**Data extract:**
# # #
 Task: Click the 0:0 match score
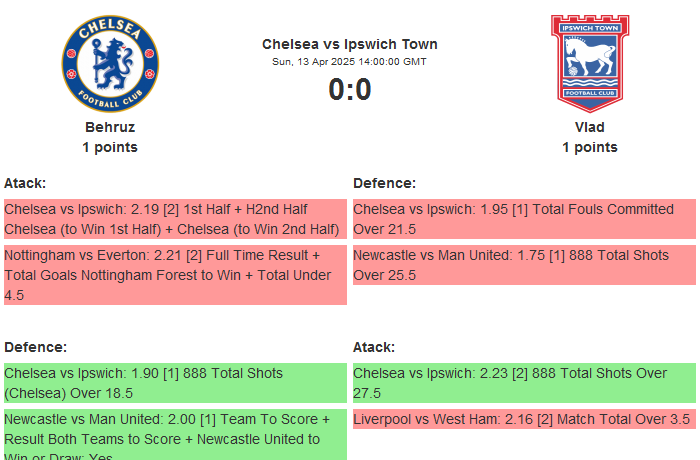(x=350, y=90)

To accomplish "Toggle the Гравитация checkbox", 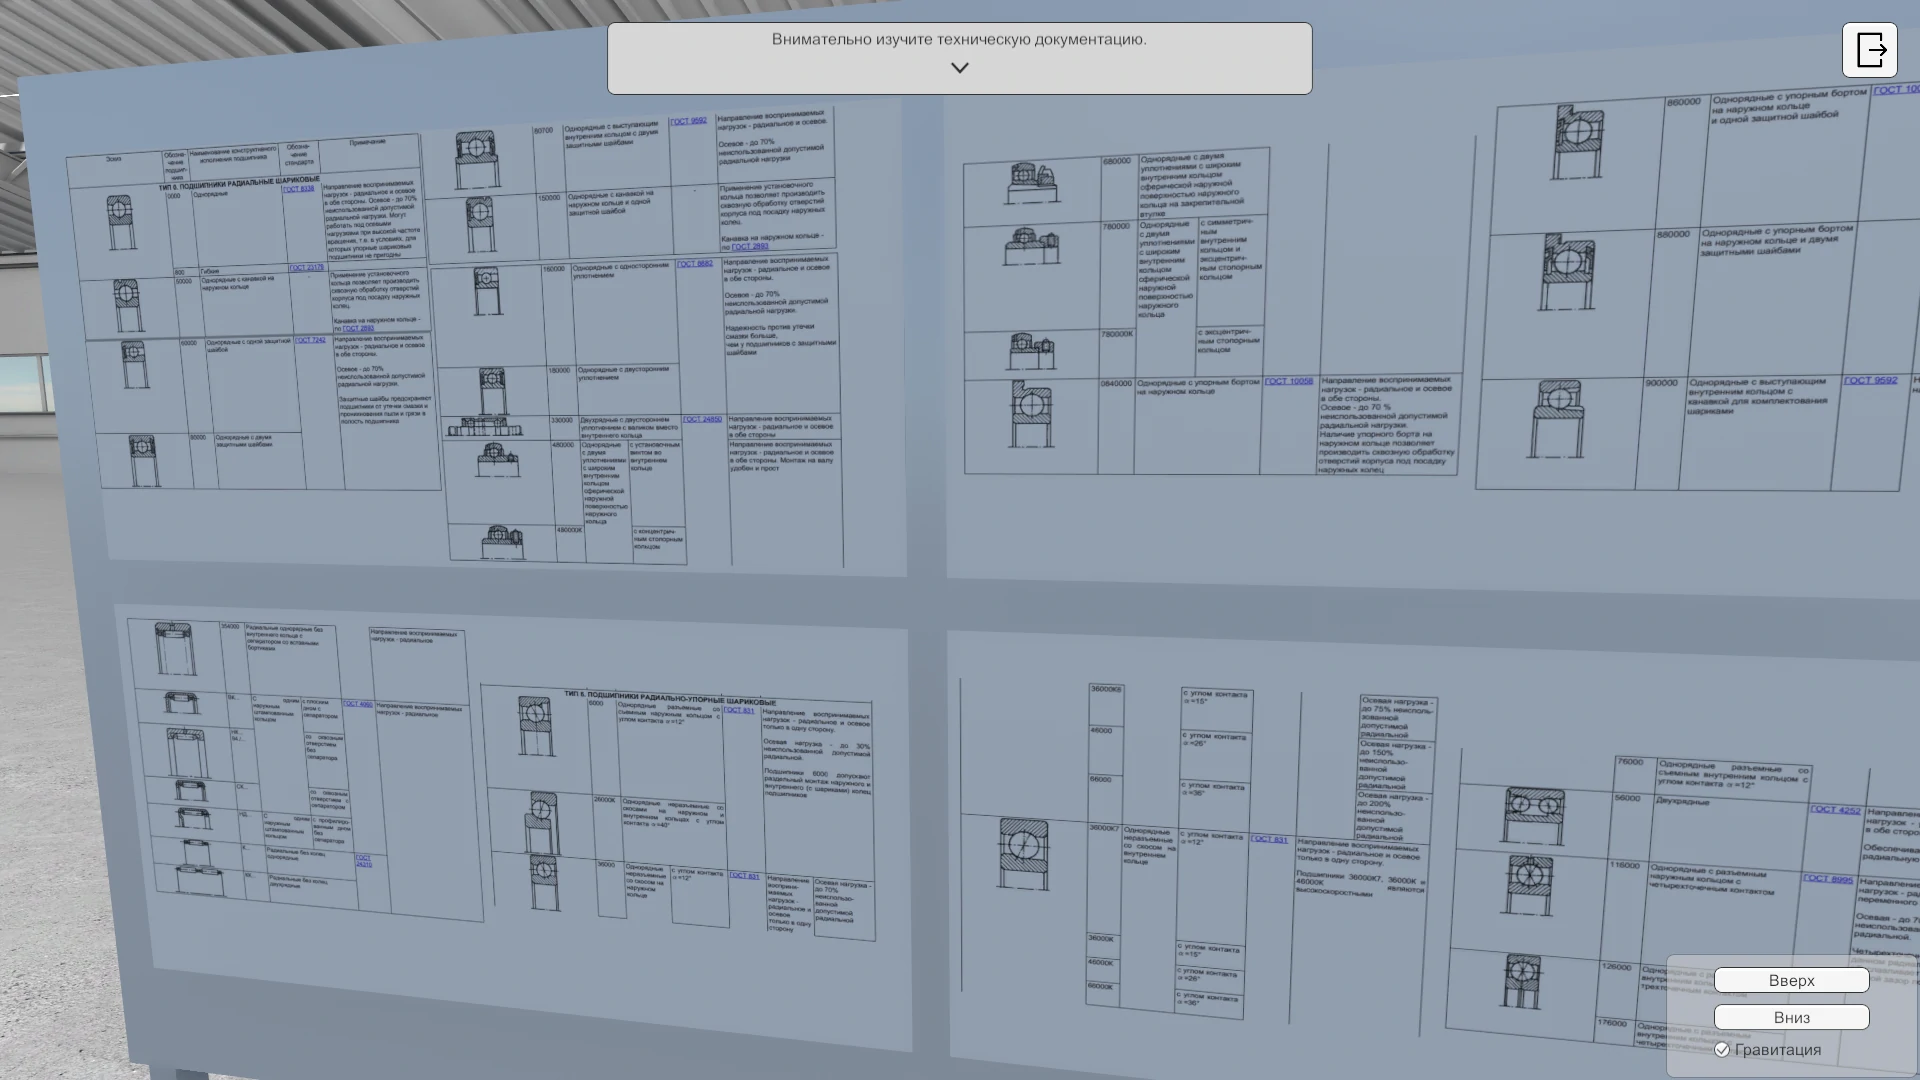I will [x=1722, y=1050].
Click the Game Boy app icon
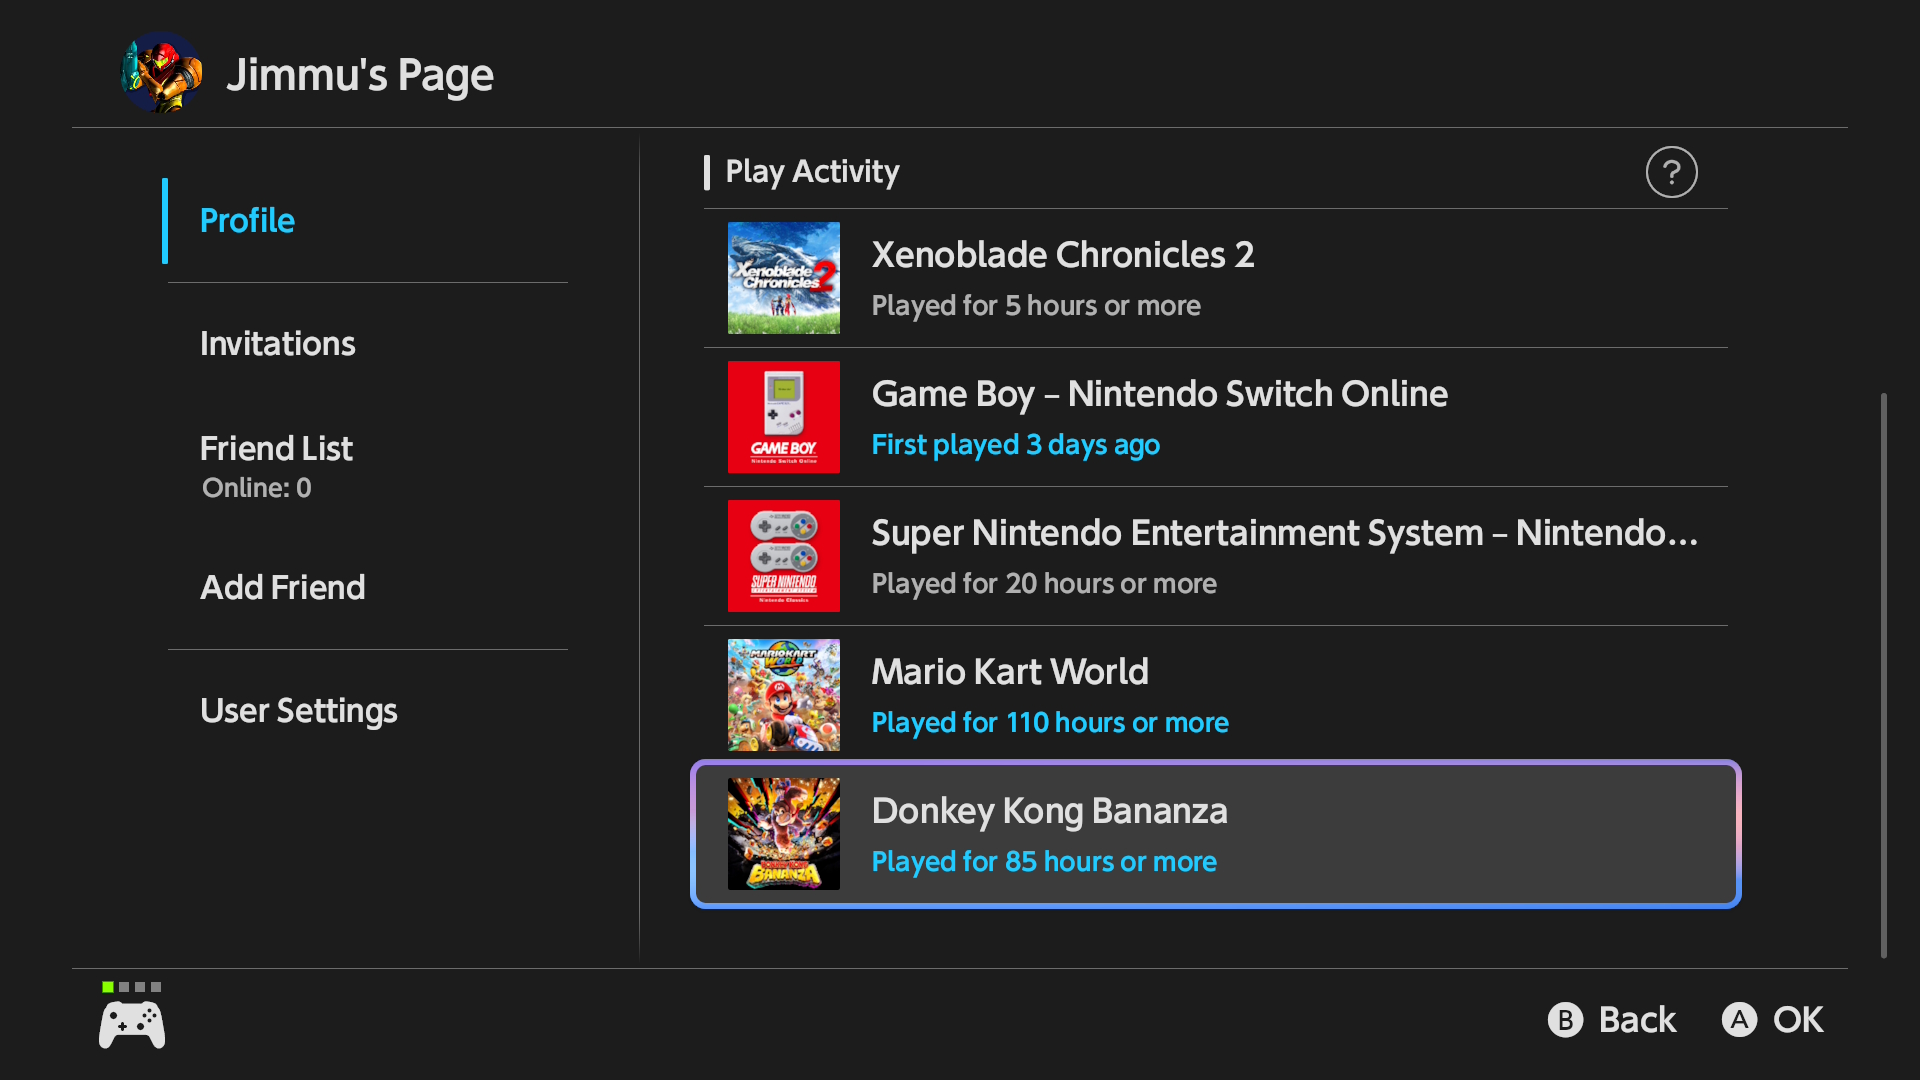Viewport: 1920px width, 1080px height. point(783,417)
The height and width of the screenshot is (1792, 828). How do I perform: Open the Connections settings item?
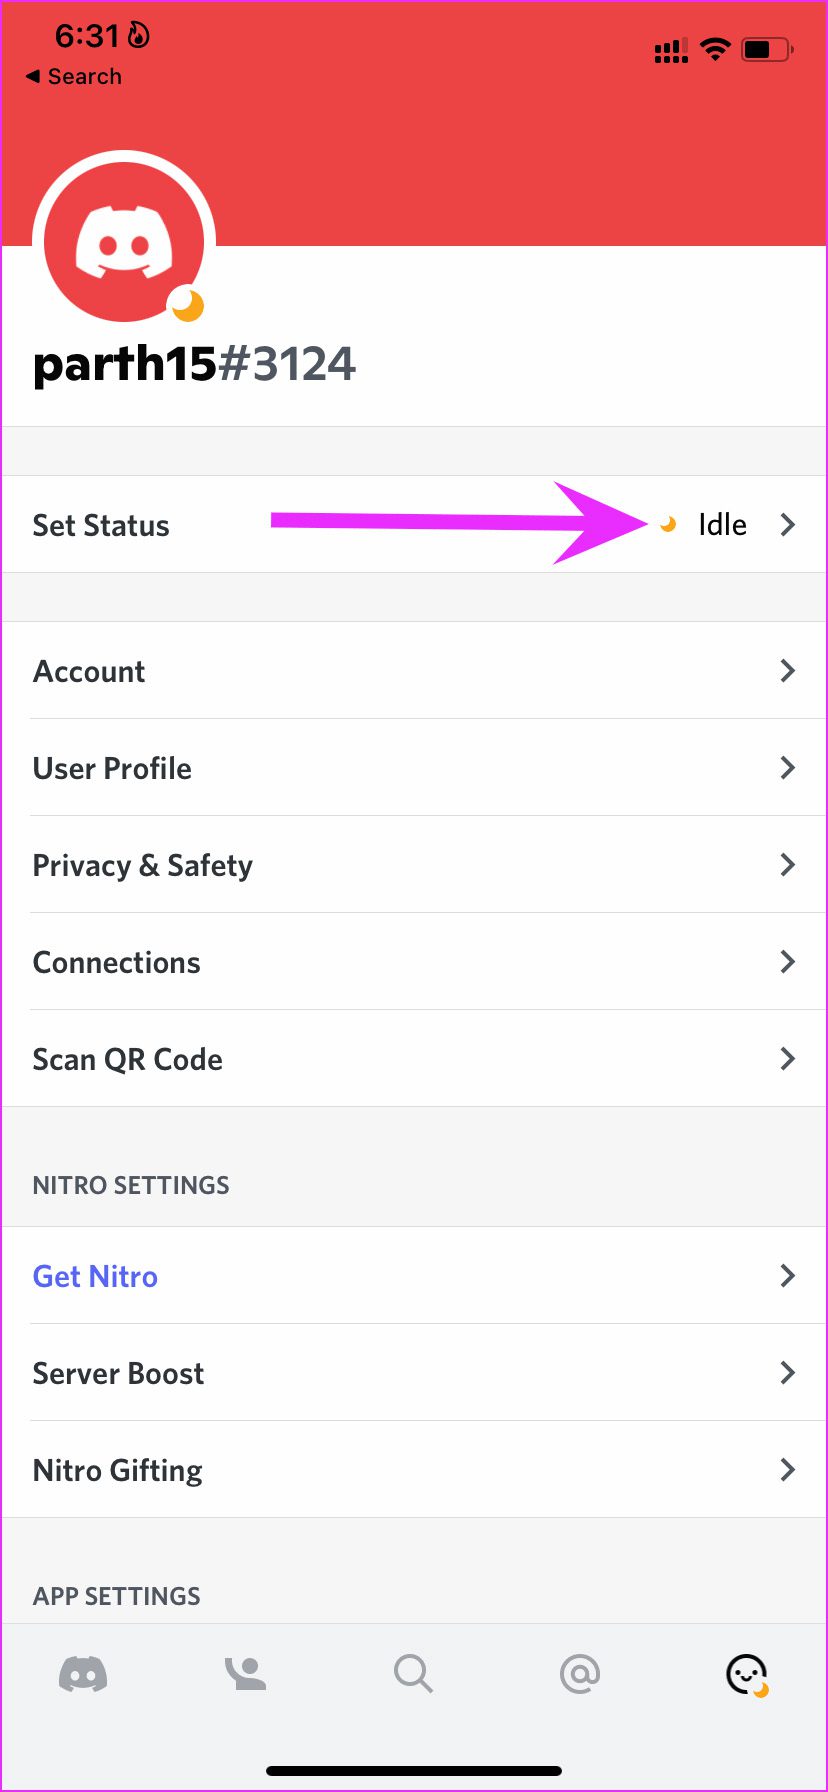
# # #
**Task requirements:** Return the lines from the one with "Click the Game Boy app icon" through the end of the entries, unchanged, with the pictures left out.

**The completed task:**
Click the Game Boy app icon
Viewport: 1920px width, 1080px height. point(783,417)
The height and width of the screenshot is (1792, 828). How do I perform: Open the Connections settings item?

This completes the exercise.